Identify each line below containing the string "will" and copy it.

(Pixel coordinate grounding data)
####
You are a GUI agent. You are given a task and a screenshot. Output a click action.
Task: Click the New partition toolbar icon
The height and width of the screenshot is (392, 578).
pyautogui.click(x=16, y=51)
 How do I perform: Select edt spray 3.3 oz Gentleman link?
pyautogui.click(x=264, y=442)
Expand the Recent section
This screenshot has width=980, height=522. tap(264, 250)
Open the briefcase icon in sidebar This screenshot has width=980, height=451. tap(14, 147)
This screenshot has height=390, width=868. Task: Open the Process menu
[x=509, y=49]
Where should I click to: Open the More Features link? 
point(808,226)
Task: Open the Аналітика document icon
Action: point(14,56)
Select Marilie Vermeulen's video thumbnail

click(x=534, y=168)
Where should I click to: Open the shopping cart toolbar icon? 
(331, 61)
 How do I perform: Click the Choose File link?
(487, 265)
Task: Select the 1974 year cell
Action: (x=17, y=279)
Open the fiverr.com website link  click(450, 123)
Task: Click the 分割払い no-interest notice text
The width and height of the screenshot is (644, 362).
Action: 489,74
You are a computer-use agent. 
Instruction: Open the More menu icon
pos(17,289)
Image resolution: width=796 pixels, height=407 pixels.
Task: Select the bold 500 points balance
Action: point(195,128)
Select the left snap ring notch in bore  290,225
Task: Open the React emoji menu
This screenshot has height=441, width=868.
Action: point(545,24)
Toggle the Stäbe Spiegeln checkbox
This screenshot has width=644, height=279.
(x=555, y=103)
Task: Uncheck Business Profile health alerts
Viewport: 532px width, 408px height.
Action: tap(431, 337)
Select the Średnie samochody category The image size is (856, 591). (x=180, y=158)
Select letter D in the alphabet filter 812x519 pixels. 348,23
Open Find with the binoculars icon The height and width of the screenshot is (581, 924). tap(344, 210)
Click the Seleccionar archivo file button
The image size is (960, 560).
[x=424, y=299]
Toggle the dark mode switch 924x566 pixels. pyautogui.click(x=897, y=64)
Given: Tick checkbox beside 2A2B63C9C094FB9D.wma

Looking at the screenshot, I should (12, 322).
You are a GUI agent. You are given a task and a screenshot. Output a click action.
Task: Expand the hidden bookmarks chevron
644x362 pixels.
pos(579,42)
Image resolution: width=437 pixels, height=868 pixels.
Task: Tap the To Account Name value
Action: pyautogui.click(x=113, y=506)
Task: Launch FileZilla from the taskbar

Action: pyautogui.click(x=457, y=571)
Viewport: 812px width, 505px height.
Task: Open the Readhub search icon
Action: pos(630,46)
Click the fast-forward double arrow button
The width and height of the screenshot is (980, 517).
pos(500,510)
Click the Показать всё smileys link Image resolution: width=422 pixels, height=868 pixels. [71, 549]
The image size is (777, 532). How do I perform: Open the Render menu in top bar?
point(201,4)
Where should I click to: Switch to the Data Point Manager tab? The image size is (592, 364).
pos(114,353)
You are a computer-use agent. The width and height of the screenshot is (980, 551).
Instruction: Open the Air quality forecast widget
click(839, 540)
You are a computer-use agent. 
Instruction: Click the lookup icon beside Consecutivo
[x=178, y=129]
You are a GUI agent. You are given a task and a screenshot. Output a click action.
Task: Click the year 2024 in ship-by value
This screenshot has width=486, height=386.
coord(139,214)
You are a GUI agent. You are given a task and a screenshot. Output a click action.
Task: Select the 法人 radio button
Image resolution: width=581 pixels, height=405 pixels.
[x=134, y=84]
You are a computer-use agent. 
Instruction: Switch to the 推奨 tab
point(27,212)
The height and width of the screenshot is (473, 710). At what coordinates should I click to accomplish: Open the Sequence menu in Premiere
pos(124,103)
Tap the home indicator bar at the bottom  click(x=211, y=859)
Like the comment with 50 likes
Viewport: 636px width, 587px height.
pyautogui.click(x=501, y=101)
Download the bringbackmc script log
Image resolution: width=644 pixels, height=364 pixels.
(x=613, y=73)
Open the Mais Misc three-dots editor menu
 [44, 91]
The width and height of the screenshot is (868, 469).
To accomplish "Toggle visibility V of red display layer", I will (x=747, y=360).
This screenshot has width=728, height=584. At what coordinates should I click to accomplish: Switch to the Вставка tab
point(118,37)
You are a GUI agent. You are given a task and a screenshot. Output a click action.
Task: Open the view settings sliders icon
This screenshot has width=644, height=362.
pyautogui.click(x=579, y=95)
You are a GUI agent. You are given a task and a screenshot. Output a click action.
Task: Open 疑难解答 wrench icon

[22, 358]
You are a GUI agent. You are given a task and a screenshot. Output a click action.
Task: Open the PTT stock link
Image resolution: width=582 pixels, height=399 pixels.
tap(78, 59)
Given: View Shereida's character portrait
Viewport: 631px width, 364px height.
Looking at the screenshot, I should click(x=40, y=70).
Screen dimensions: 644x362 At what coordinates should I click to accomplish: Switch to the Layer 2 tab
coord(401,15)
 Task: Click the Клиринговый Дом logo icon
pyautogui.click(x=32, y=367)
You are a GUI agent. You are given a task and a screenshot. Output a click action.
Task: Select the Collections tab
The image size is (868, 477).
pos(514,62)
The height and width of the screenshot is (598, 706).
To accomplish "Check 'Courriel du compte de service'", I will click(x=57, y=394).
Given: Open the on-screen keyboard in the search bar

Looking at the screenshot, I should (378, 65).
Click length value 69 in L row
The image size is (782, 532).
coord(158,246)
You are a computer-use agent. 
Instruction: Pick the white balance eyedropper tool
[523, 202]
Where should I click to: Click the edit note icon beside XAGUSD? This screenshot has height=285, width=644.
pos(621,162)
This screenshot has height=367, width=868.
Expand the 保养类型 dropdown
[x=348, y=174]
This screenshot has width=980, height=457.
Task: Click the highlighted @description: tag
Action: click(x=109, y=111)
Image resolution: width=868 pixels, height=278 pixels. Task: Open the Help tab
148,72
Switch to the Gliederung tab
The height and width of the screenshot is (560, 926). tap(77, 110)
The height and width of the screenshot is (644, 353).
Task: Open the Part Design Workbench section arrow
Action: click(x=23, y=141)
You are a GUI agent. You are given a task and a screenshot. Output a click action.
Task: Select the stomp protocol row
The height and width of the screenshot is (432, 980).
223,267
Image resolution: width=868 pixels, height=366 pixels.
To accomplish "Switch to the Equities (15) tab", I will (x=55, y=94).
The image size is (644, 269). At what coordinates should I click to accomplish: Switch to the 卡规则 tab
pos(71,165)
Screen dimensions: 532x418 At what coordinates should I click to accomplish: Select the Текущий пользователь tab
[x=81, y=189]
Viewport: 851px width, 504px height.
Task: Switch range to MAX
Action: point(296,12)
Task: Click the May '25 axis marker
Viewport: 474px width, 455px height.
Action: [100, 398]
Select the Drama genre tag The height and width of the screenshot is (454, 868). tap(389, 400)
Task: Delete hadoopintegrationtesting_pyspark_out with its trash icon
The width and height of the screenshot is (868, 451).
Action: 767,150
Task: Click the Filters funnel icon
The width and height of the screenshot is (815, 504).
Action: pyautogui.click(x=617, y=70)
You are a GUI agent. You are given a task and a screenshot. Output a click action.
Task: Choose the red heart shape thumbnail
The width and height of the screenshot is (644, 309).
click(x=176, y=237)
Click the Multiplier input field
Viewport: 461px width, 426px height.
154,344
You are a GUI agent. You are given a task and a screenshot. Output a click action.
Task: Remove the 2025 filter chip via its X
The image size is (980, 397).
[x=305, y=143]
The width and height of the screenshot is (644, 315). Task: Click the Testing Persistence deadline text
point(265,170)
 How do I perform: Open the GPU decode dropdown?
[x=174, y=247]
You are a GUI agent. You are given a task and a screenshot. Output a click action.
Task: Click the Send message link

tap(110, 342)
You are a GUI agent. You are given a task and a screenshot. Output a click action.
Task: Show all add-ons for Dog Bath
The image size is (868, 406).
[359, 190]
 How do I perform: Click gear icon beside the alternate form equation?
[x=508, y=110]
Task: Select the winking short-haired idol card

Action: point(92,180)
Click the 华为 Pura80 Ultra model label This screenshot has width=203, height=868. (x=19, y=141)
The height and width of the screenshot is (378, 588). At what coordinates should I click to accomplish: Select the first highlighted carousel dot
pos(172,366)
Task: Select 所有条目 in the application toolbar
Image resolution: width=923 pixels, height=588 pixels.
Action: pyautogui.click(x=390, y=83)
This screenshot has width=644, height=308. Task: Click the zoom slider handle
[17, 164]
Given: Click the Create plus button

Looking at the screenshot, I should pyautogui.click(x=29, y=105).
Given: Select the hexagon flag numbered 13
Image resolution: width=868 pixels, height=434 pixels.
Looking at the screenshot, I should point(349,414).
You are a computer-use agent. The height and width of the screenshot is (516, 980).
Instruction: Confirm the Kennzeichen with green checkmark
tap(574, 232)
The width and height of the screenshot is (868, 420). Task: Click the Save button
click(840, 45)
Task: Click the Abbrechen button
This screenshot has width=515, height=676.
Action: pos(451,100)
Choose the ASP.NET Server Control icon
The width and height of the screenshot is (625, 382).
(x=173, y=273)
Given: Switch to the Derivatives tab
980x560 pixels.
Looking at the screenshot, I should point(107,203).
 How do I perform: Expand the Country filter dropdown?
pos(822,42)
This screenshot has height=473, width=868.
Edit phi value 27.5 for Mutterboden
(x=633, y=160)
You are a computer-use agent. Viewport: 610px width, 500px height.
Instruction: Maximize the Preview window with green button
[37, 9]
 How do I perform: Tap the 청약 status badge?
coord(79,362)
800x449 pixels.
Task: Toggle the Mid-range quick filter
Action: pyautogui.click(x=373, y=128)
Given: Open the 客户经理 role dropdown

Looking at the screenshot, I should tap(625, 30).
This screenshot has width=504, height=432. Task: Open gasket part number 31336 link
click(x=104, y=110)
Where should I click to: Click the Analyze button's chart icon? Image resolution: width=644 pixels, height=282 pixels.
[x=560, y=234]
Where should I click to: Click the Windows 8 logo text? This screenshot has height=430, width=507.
####
* [WRITTEN SOLUTION]:
To accomplish "Toggle visibility V of red display layer", I will (x=747, y=360).
To accomplish "Check 'Courriel du compte de service'", I will click(x=57, y=394).
To accomplish "Switch to the Equities (15) tab", I will (x=55, y=94).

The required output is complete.